Top of Text under study

- History of rail transport in Great Britain to 1830: 17th century – 1830
|  | History of rail transport in Great Britain 1830–1922 |

= History of rail transport in Great Britain to 1830 =

The history of rail transport in Great Britain to 1830 covers the period up to the opening of the Liverpool and Manchester Railway, the world's first intercity passenger railway operated solely by steam locomotives. The earliest form of railways, horse-drawn wagonways, originated in Germany in the 16th century. Soon wagonways were also built in Britain. However, the first use of steam locomotives was in Wales. The invention of wrought iron rails, together with Richard Trevithick's pioneering steam locomotive meant that Britain had the first modern railways in the world.

Bottom of Text under study

List of tasks ->
1. Summarize the passage on early British rail history in two sentences.
2. According to the passage on early British rail history, why did Britain have the first modern railways in the world? Answer in one or two sentences.
3. Rewrite the part of the passage on early British rail history starting with "The history of" and going on through "in the world.", with "Wales" replaced by "Cornwall".

Top of Data extracts

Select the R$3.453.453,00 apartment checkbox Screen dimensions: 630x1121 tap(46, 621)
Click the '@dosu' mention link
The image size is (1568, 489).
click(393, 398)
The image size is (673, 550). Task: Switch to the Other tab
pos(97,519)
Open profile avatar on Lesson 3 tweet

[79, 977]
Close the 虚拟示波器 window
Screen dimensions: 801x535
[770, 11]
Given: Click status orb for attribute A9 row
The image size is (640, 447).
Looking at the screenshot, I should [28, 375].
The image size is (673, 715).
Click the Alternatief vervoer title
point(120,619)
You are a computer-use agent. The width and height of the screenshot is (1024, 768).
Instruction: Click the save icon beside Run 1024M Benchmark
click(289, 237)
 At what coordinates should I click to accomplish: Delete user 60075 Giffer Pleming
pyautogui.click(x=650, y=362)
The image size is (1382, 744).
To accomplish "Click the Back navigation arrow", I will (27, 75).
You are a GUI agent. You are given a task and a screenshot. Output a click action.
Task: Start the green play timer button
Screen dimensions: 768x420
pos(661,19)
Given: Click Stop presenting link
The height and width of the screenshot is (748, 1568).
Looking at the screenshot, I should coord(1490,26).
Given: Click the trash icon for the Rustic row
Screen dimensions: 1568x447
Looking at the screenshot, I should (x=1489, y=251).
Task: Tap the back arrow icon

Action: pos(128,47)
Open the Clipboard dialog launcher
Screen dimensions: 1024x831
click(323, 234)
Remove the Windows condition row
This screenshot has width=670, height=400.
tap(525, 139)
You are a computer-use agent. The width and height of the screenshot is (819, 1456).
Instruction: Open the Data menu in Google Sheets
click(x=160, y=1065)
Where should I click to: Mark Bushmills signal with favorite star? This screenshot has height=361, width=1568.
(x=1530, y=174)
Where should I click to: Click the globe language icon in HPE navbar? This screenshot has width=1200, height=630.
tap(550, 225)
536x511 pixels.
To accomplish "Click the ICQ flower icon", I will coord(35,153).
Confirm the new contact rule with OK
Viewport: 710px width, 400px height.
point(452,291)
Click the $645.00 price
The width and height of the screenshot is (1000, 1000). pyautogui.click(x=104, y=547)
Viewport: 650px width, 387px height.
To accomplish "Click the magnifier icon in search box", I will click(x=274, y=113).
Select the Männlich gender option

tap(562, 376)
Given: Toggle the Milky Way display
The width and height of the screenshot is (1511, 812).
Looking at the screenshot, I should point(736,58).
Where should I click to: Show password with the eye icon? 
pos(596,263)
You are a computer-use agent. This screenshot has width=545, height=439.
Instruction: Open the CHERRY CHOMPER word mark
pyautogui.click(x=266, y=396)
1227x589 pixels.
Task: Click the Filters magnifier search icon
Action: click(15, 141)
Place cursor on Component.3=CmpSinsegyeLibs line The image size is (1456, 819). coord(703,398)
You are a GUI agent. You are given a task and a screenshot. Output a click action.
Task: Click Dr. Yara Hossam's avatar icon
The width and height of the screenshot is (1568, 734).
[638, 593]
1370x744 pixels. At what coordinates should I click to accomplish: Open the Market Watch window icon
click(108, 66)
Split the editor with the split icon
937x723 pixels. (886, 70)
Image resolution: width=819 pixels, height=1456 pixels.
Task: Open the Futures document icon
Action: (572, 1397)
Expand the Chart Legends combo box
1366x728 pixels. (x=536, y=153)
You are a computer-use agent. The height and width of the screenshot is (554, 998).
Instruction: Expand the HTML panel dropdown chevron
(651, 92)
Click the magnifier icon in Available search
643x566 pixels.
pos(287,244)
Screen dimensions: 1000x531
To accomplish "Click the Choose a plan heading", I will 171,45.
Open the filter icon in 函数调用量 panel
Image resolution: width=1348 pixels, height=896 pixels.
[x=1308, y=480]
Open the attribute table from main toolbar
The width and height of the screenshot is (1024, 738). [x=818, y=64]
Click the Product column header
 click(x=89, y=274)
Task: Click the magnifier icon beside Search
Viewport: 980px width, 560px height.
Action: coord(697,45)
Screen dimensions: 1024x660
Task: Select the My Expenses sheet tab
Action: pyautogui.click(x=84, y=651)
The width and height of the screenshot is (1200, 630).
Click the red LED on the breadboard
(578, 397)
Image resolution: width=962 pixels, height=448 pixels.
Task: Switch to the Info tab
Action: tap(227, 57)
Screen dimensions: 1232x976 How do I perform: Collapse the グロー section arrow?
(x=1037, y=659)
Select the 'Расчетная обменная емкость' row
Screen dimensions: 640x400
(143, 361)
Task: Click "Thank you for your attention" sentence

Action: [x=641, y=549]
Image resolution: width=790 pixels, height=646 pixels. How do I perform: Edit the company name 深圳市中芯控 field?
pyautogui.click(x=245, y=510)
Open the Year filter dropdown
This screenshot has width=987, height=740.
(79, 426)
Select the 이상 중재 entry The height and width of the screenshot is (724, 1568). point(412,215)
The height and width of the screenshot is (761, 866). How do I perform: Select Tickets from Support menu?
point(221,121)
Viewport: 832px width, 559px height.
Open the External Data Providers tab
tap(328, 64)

Bottom of Data extracts

Task-by-task outputs ->
1. The passage covers British rail transport up to the opening of the Liverpool and Manchester Railway, the world's first intercity passenger railway run only by steam locomotives. Horse-drawn wagonways began in Germany in the 16th century and soon spread to Britain, steam locomotives were first used in Wales, and wrought iron rails together with Richard Trevithick's steam locomotive gave Britain the world's first modern railways.

2. Britain had the first modern railways because of the invention of wrought iron rails combined with Richard Trevithick's pioneering steam locomotive.

3.
The history of rail transport in Great Britain to 1830 covers the period up to the opening of the Liverpool and Manchester Railway, the world's first intercity passenger railway operated solely by steam locomotives. The earliest form of railways, horse-drawn wagonways, originated in Germany in the 16th century. Soon wagonways were also built in Britain. However, the first use of steam locomotives was in Cornwall. The invention of wrought iron rails, together with Richard Trevithick's pioneering steam locomotive meant that Britain had the first modern railways in the world.